A search was conducted to explore the availability of publicly-accessible datasets in the MENA region. Although datasets were found in most countries in the region, those were limited in terms of their relevance, quality and public-accessibility. With rare exceptions, publicly-accessible datasets - as present in the developed world - were absent. Based on this, we proposed a gradual approach and a set of recommendations to promote the development and use of publicly-accessible datasets in the region. These recommendations target potential actions by governments, researchers, policy makers and international organizations.
We argue that the limited number of publicly-accessible datasets in the MENA region represents a lost opportunity for the evidence-based advancement of health systems in the region. The availability and use of publicly-accessible datasets would encourage policy makers in this region to base their decisions on solid representative data and not on estimates or small-scale studies; researchers would be able to exercise their expertise in a meaningful manner to both, policy makers and the public. The population of the MENA countries would exercise the right to benefit from locally- or regionally-based studies, versus imported and in 'best cases' customized ones. Furthermore, on a macro scale, the availability of regionally comparable publicly-accessible datasets would allow for the exploration of regional variations and benchmarking studies.
Improving the performance and functioning of health care systems in any country is greatly enhanced by the existence of publically-accessible datasets. These datasets, mostly collected and hosted by governmental agencies or private organizations, are accessible (as data files) either directly from the data keepers or through a review process organized by a host agency (e.g university, research center, etc.). They provide an opportunity for researchers, policy makers and practitioners to easily access relevant information to answer key questions such as assessing the optimal health care policies and its effects; the health status of the population; the amount of money that is being spent on a particular intervention or sector; the number of health workers needed for the delivery of health services and the quality of care delivered among others.

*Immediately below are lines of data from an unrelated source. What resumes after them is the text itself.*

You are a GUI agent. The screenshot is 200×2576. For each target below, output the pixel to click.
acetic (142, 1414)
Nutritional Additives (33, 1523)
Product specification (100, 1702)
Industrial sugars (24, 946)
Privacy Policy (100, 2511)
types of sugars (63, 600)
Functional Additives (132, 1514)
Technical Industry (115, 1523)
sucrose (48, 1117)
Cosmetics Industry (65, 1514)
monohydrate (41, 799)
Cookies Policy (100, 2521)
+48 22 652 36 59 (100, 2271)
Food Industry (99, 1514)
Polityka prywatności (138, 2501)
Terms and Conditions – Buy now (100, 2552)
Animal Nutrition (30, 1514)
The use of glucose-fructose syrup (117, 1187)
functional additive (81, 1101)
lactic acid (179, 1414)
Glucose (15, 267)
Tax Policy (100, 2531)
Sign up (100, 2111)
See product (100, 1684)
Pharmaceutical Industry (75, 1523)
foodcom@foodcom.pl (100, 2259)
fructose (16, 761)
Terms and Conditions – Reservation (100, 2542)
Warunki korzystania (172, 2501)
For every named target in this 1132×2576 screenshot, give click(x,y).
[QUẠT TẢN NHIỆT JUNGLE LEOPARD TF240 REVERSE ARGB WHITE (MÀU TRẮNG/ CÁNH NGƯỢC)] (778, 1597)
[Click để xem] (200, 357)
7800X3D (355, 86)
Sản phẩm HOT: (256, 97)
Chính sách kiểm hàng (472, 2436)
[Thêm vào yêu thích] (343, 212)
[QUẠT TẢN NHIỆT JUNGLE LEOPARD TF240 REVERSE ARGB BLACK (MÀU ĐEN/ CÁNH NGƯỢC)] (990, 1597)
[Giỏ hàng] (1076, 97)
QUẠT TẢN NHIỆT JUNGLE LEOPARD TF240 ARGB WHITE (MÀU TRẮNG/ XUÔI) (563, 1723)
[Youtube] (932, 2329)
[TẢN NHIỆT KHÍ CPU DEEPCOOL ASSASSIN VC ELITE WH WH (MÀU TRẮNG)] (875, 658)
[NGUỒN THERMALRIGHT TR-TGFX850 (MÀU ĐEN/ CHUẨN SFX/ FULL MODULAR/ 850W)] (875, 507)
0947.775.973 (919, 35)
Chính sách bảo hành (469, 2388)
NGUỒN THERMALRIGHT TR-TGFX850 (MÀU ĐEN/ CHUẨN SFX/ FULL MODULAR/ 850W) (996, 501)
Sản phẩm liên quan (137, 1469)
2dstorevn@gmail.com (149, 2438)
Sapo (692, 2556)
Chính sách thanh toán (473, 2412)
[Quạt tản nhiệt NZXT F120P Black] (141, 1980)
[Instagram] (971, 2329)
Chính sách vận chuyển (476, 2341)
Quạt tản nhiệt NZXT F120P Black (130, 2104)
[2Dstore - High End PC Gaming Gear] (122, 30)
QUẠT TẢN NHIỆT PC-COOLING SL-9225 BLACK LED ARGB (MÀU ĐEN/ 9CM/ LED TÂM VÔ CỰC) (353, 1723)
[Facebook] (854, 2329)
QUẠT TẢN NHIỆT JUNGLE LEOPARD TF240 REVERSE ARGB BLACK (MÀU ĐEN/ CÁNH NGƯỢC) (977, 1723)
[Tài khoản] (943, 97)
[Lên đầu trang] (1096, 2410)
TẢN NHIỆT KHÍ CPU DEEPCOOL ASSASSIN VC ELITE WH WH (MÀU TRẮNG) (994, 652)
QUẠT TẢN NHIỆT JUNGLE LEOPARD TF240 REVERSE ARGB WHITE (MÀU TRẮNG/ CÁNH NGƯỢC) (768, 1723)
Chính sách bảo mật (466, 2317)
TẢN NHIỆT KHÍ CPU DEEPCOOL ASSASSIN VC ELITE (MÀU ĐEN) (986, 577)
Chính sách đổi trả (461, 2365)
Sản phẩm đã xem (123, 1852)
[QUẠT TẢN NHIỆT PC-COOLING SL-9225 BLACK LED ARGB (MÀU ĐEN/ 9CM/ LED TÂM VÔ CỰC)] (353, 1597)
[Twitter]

In many developed countries, the availability of publicly-accessible databases has modified the field of public health research in general, and health services research in particular, in innumerable ways. Historically, many entities (e.g. governmental agencies, health care providers, insurance companies, etc.) systematically collected/generated data to serve various functions (e.g. billing and collection, intra-organizational quality measurement and improvement, human resources management, strategic planning, etc.). However, access to these databases was mostly limited to the entity itself and was not made available to external parties. The beginning of the granting of public accessibility to databases trend can be traced to certain types of datasets such as clinical registries, delivery/utilization and financial information, as well as population surveys. In each of these types, there were different purposes for the existence of the various publicly-accessible datasets. Currently, the number and type of publicly-accessible datasets related to health services research are too abundant to take stock of. Furthermore, the recent trend of merging data from various countries (e.g. Organization of Economic Cooperation and Development (OECD), registries, etc.) comprises a unique opportunity for health services researchers to consider performing comparative investigations.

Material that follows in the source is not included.